Post # 1
I have known one of my bridesmaids for 5 years. Within that time, she has gotten engaged, broke it off, gotten “re-engaged” to the same man, and then broken it off again. The most recent breakup was this September. Both times him cheating on her was what initiated the breakup.
When I asked her to be my bridesmaid, she was singe. Just two weeks ago though, I found out they are once again back together and may be getting married(!) this July. My question is, do I have to invite him?
My wedding is very small (we can have no more than 60 guests and we currently have 59 we are inviting) and my fiance and I are paying for it by ourselves. It is also 3 hours out of town and will be like a destination wedding for our guests. My fiance is VERY strongly opposed to having him there, as he has heard from me over the past 5 years the kind of things he’s said to her, done to her, etc. I’m just wondering what etiquette rules may apply in this situation.
One other thing to note: all guests who will be bringing a date are engaged, married, or have been in their relationship for at least a year. I just don’t know where the bridesmaid in question fits in all of this!
Post # 3
I would invite him. Unfortunately, we don’t get to choose the partners for our friends.The cumulative length of their relationship certainly meets your criteria.
Post # 4
It is up to you because it’s your wedding but if they’re now together again, I’d probably feel obligated to invite him (etiquette wise). If you or your Fiance really doesn’t want him at your wedding, try to come up with a reasonable excuse that’d explain why he’s not invited.
Post # 5
As much as you dislike him it seems as though he will be in your friend’s life forever (hopefully maybe, probably?) and you don’t want to start drama for just one more invitation.
Post # 6
I agree with PP that etiquette does say he should be invited. I would probably suck it up, but not be happy about it. Who knows, maybe by then he will have cheated again and they won’t be together (not that I want your friend hurt, but it seems like this is likely to happen again).
Post # 7
@raimer0180: If they are planning to be married then etiquette dictates that he must be invited. It is not up to you to judge their relationship. She is an adult capable of picking her partner.
Post # 8
@raimer0180: Invite him. Since you’re at 59 it looks like you have the room to invite him to meet your 60 limit. Who knows, in another couple of weeks they may break it off again. 😉 Hang in there.
Post # 9
You need to invite him if they are in a relationship. It is not up to you to judge the seriousness of someone elses relationship. Its not fair of you to ask her to buy a dress and travel for your wedding and then not allow her to bring her boyfriend (fiance?).
Post # 10
I know it’s frustrating to have to invite guests you’d rather not have taking up a space that someone you care more for could occupy.
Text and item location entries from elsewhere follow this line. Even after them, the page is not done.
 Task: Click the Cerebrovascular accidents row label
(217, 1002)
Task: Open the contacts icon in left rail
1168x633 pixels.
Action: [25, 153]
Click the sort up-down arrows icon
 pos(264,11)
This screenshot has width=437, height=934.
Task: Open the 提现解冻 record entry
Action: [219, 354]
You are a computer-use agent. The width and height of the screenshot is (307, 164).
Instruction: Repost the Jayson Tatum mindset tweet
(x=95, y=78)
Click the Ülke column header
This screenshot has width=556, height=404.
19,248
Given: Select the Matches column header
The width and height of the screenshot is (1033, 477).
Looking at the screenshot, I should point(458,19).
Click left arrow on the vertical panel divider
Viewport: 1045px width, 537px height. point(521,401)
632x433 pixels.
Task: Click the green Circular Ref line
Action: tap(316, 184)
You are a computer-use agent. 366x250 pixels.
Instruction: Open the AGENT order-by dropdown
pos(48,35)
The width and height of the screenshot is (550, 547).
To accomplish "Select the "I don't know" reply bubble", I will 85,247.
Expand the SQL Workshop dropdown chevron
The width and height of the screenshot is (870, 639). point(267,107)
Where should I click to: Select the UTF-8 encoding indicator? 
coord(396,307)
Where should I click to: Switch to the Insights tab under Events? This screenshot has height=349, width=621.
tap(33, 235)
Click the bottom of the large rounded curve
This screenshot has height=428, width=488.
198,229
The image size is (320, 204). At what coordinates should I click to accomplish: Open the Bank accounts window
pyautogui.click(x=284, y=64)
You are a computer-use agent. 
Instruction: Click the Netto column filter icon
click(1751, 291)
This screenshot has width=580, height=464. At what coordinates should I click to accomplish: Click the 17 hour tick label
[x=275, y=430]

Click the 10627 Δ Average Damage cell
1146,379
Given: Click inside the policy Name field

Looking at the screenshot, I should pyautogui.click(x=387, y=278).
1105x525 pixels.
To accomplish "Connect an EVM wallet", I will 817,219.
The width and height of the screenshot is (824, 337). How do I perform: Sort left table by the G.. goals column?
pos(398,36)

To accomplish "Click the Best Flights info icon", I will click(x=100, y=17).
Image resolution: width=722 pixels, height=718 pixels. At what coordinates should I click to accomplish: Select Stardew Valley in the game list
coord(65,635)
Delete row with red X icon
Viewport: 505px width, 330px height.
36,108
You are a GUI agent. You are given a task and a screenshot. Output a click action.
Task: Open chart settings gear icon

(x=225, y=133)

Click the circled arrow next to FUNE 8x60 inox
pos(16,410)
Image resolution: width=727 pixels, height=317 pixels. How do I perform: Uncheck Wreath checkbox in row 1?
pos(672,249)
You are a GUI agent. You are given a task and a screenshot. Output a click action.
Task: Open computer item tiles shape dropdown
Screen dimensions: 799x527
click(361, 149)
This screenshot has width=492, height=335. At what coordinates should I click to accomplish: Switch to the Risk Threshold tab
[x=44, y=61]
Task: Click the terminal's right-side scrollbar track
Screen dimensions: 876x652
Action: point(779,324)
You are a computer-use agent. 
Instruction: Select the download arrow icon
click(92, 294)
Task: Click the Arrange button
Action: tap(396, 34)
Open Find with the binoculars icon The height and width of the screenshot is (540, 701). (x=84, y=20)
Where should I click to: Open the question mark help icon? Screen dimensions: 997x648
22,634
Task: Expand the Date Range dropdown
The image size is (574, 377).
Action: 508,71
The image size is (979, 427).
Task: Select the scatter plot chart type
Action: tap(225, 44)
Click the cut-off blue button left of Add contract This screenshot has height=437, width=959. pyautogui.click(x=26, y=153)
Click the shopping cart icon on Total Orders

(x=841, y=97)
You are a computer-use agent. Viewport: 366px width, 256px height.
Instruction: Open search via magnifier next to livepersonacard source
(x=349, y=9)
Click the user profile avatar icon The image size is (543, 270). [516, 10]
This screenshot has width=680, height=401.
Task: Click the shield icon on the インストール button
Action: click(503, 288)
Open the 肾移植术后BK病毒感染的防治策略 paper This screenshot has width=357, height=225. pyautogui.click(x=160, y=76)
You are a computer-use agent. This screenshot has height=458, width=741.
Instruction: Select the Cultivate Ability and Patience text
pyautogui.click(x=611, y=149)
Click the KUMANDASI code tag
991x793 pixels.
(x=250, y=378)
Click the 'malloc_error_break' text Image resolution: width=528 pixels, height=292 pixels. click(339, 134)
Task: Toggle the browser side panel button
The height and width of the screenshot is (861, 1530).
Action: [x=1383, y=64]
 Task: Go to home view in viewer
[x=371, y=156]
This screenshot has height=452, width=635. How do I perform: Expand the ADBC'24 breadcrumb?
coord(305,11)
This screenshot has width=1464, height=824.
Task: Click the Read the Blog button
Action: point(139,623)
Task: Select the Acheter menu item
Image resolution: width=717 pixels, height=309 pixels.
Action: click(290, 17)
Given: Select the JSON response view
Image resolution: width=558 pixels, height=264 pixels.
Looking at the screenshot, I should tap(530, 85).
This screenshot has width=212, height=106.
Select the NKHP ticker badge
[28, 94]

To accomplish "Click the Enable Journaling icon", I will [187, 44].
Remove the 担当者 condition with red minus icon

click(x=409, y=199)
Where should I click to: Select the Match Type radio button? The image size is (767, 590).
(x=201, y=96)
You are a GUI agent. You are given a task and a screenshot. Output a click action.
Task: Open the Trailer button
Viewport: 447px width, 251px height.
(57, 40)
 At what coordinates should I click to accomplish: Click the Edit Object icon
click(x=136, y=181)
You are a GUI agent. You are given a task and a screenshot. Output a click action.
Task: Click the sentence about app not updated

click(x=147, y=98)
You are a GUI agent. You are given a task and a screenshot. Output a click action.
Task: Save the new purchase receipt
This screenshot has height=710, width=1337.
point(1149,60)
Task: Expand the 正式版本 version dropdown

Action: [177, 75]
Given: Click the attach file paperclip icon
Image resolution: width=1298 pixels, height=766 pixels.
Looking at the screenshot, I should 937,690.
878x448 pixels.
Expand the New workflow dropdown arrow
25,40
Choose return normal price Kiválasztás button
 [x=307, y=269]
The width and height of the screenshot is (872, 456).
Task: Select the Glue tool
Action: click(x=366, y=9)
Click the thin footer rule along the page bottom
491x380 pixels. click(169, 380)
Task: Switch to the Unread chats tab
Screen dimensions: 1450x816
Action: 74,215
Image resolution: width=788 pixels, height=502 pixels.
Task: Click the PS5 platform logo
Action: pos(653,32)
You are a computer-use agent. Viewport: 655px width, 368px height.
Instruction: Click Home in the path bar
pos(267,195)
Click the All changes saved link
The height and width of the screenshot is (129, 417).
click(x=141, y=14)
I also can understand your concern regarding the nature of your friend’s relationship with her Fiance. However, I agree with pps. From an etiquette perspective, because he is engaged to your bridesmaid, he should be invited.
Post # 11
I would invite him. You can mostly ignore his presence on the day of your wedding but not inviting him will cause major probleems. I would just suck it up and do it.
Post # 13
i think do what you like its your wedding….i had a problem that my wedding is very small and my bridesmaids are staying with me at the venue the night before…only 2 of them (out of 6) are in relationships and when i told them that i wouldnt be inviting partners to the day 1 of them was fine but the other was not. she came around when i explained that my reason was to have time with just the girls before the wedding and that her partner would feel uncomfortable with so few guests,mainly family with her having such a big part in the wedding he would be left out…she understands now and is fine. dont have anyone there that will make you feel uncomfortable…its her own fault for having such an on/off relationship and if they happen to be together at the time its tough!i know i sound harsh but weddings are expensive why pay extra money for someone you dont want there/might not even turn up/may turn up and cause atmosphere??